- Contributed by
- People in story:
- Gertrude booth
- Location of story:
- Background to story:
- Article ID:
- Contributed on:
- 27 December 2005
This story was submitted to the People’s War site by Joanne Burgess on behalf of Gertrude Booth and has been added to the site with her permission. The author fully understands the site’s terms and conditions.
The full horror of War:
Leeds was actually fortunate during the war. It did not take as much shelling as other areas, people took things in their stride. The first time I saw the full horror of the war was when the troops were withdrawn from France. They got off the train and marched through City Square, they passed the Co-Op and went up Albion Street. They did all this and it was then that I noticed they had no shoes on. The discipline instilled in them meant that they continued their march without their shoes on.
I looked into one young lad’s face and we know now that it is shell shock, you could see it on his face. I knew then how fortunate we had been how well protected in Leeds and how we did not know what war meant. We were never hungry and to look at those men and realise we had slept through it all, it was terribly upsetting. My brother was called up and I remember the endless waiting for letters, thank God he came back
We pulled together:
Despite this the war brought out the best in most of us. We pulled together, my mother would unpick old clothes that were too small and make us new clothes from them. I remember going out to pubs and dances dressed up and we always had our gas masks with us. I can remember walking across East End Park and the ack ack guns would go. There were also the floodlights set up on East End Park trying to pick off the German planes coming in from the East Coast. There was shrapnel in the gardens on a morning. Sometimes we would be up half the night with very little sleep and yet we still got up and carried on regardless. I do not remember been frightened not even during the blackouts. My Dad was an air raid warden and he would knock on people’s doors if there was a flicker of light showing. We had a refugee from the south coast and the whole family came up for a holiday we became good friends, one of the family even had their honeymoon at our house.

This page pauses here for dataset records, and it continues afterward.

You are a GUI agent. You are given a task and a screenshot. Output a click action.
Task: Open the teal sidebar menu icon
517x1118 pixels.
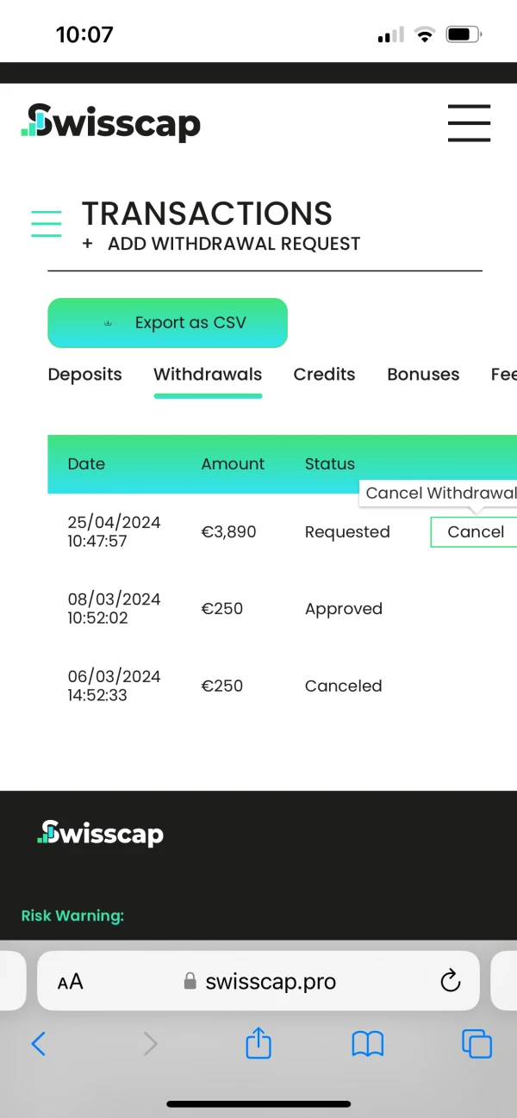[47, 223]
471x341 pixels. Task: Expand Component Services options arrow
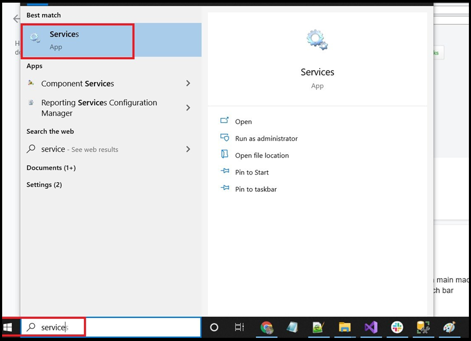(x=188, y=84)

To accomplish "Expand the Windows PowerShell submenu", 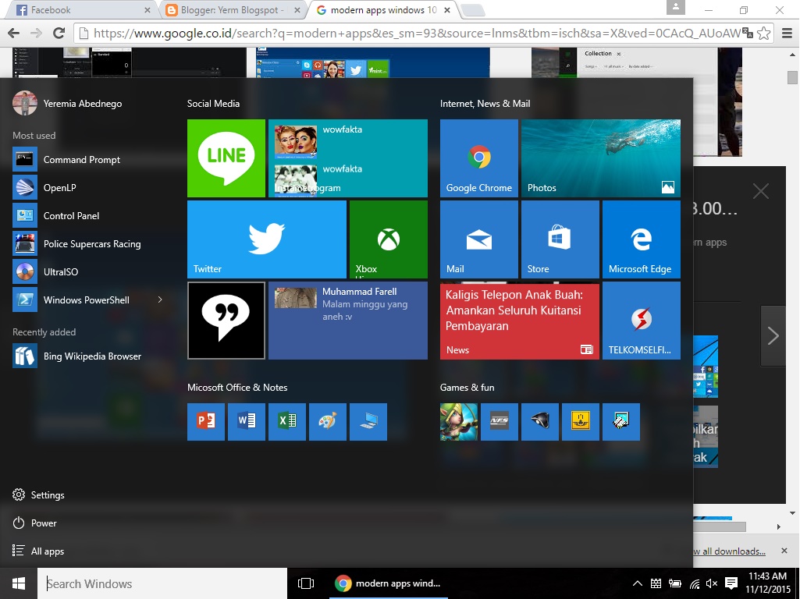I will click(x=159, y=300).
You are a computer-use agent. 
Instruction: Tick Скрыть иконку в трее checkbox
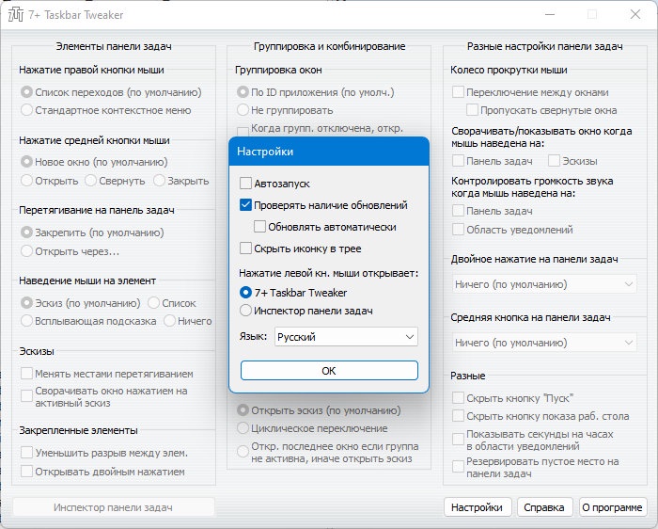(x=245, y=248)
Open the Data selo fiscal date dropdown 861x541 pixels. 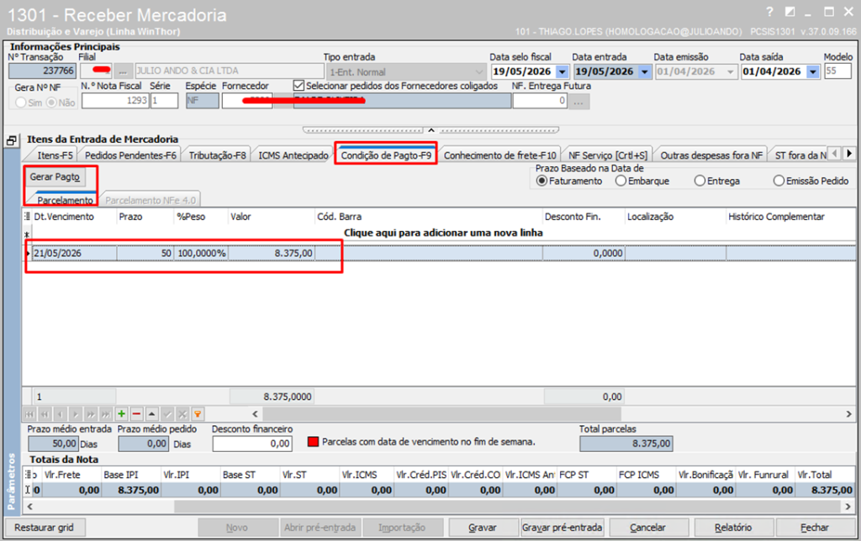click(562, 72)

I remember the unity of people that everyone was together and people helped each other, there was a real community spirit. If there was someone by themselves everyone rallied around to help them.
Women, back to the kicthen:
I worked in an office during the war I liked it but as the war came to an end the rumour went round that the men were coming back and firms were obliged to take the men back. The war changed a woman’s outlook on life once we had been out there working and enjoying it we did not want to go back to the kitchen.